Rebel fighters danced under fireworks in the heart of Tripoli as they celebrated a stunning advance into the capital, meeting weak resistance from forces loyal to Colonel Moammar Gadhafi and claiming that his regime is finished.
Gunfire and explosions continued into the early hours of Monday in several neighbourhoods of the city, however, and state television continued to broadcast messages from Col. Gadhafi calling for tribesmen to rise against the rebels.
The dictator’s voice on a crackling phone line, interrupted by technical problems as he spoke from an unknown location, made him sound hurt and confused about why his followers failed to defend his regime.
“How can you allow Tripoli to be burned, these towers we built with our own sweat?” Col. Gadhafi said.
A flurry of unconfirmed reports emerged from the confused urban war, fought in the darkness, but the sudden collapse of Col. Gadhafi’s defences appeared to vindicate NATO's strategy of supporting the rebels from air and sea, without putting regular forces on the ground.
Rebels claimed that a contingent of Col. Gadhafi’s elite guards had surrendered, and that three of his sons – Saif Al-Islam, Saadi and Mohammed – had been arrested. The International Criminal Court confirmed Saif’s capture; the ICC had earlier issued a warrant for his arrest to face charges of crimes against humanity. He has been among the most important faces of the regime, second only to Col. Gadhafi himself.
The rebels also claimed they had executed a commando-style sea raid, with hundreds of gunmen boarding vessels that took them from the coastal city of Misrata, almost 200 kilometres east of Tripoli, skirting through the NATO-patrolled waters of the Mediterranean to avoid pro-Gadhafi strongholds such as Al-Khoms. That manoeuvre allowed the rebels to bypass swathes of loyalist territory that had blocked their route to Tripoli for months, putting them ashore in zodiac landing craft near the eastern gates of the capital.
Simultaneously, in a co-ordinated assault, rebels charged from the freshly re-captured city of Zawiyah, 50 kilometres west of Tripoli, and drove through the so-called “ring of steel,” a series of defensive positions previously manned by some of Col. Gadhafi’s best troops.
The soldiers of the feared 32nd Brigade, commanded by Col. Gadhafi’s son Khamis, apparently abandoned their headquarters in a hurry before the main rebel force arrived; rebels looted ammunition and set free hundreds of prisoners. Reports suggested that the 32nd Brigade outpost had been struck by NATO bombs, which continued clearing the way for rebels as they swept into Tripoli.
With rebels pushing into the city from east and west, in the hazy light at the precise moment of sunset, clerics took to their mosque loudspeakers and offered a variation on the usual call to prayer that comes at the end of daily fasting during the holy month of Ramadan. Besides asking for God’s mercy, the mullahs also called for freedom.

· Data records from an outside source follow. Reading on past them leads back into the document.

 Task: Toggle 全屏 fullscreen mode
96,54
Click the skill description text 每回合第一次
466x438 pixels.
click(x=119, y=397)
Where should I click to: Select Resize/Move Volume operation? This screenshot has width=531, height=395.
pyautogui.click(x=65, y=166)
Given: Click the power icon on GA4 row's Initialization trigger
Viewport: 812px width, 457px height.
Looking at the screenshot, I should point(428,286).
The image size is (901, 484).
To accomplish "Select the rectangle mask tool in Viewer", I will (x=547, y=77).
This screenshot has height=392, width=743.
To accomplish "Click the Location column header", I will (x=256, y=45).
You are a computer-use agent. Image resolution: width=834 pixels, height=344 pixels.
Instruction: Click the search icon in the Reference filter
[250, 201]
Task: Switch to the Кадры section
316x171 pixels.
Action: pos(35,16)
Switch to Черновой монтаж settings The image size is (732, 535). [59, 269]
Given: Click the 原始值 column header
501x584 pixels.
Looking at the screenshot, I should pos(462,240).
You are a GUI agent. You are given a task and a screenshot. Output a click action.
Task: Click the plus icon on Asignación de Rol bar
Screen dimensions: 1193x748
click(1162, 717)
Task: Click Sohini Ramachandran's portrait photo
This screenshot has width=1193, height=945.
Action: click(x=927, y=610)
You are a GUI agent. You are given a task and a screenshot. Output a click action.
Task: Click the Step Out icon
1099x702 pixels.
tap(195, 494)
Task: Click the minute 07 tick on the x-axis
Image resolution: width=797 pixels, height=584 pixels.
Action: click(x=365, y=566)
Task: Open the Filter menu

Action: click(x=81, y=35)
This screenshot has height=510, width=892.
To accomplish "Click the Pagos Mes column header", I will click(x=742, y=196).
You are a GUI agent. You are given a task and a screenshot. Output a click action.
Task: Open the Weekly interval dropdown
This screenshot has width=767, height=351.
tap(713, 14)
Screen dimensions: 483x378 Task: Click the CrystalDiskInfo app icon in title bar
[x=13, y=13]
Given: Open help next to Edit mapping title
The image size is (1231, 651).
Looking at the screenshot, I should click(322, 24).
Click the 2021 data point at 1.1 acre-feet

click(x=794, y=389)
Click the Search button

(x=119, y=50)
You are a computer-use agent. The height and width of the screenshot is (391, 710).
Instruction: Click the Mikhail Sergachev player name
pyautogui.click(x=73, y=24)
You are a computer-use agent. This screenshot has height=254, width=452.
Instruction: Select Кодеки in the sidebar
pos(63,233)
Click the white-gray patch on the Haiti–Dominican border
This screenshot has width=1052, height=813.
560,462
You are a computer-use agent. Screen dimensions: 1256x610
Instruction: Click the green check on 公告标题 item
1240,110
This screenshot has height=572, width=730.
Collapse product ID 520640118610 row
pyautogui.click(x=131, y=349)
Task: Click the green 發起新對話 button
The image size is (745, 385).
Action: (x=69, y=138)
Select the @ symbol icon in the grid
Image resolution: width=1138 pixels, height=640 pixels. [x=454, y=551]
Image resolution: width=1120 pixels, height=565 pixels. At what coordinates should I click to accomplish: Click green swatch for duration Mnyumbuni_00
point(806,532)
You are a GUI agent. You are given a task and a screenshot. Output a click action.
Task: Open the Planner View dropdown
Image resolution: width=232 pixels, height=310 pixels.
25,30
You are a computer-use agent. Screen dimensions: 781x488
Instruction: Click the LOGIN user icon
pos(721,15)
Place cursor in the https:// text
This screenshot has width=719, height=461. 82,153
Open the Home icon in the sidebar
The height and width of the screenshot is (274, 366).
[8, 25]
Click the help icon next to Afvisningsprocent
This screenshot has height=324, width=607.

Rebel sources have been claiming for weeks that Tripoli’s residents were organizing themselves into secret cells, or brigades, that would rise up against Col. Gadhafi at the appointed hour. One rebel even told The Globe and Mail that an all-female brigade of volunteers had joined up. The first sign of their resistance came on Saturday, as journalists in the city reported hearing mortars and gunfire – and then, early Monday, reporters at the Rixos hotel saw pitched battles in the streets as Col. Gadhafi’s men struggled to maintain control of the luxury hotel where a few dozen members of the international press have been virtual prisoners during most of the six-month war.
Speaking to a ballroom full of reporters wearing bulletproof vests, Col. Gadhafi’s main spokesman, Musa Ibrahim, said loyalist gunmen will continue to resist the rebels because they’re afraid of the consequences of defeat.
“People are terrified, and they are fighting out of fear,” Mr. Ibrahim said, his eyes darting quickly around the room.
The rebel council has repeatedly promised to obey the laws of armed conflict and respect human rights; its leaders have suggested that only the most senior members of Col. Gadhafi’s regime have too much blood on their hands to avoid prosecution.
Still, the rebel lawyers who make such promises are hundreds of kilometres away from the wild youths still fighting their way through Tripoli neighbourhoods, and the early days of the uprising saw a few cases of extra-judicial killings. Whether the rebels indulge in revenge violence once again may become a determining factor in whether the conflict continues, with resistance from the pro-Gadhafi tribes.
No reports of such problems have yet emerged, said Shashank Joshi, an associate fellow at the Royal United Services Institute, a defence think tank.
“Early indications point away from mass retribution,” Mr. Joshi said. “The swift collapse of Gadhafi forces averted a bloodbath and, thus, mass grievance. The TNC [Transitional National Council] is one of the most reconciliation-minded rebel movements to have emerged in recent years, and even if it struggles to exert control, it has no incentive to destroy its credibility at its moment of triumph.”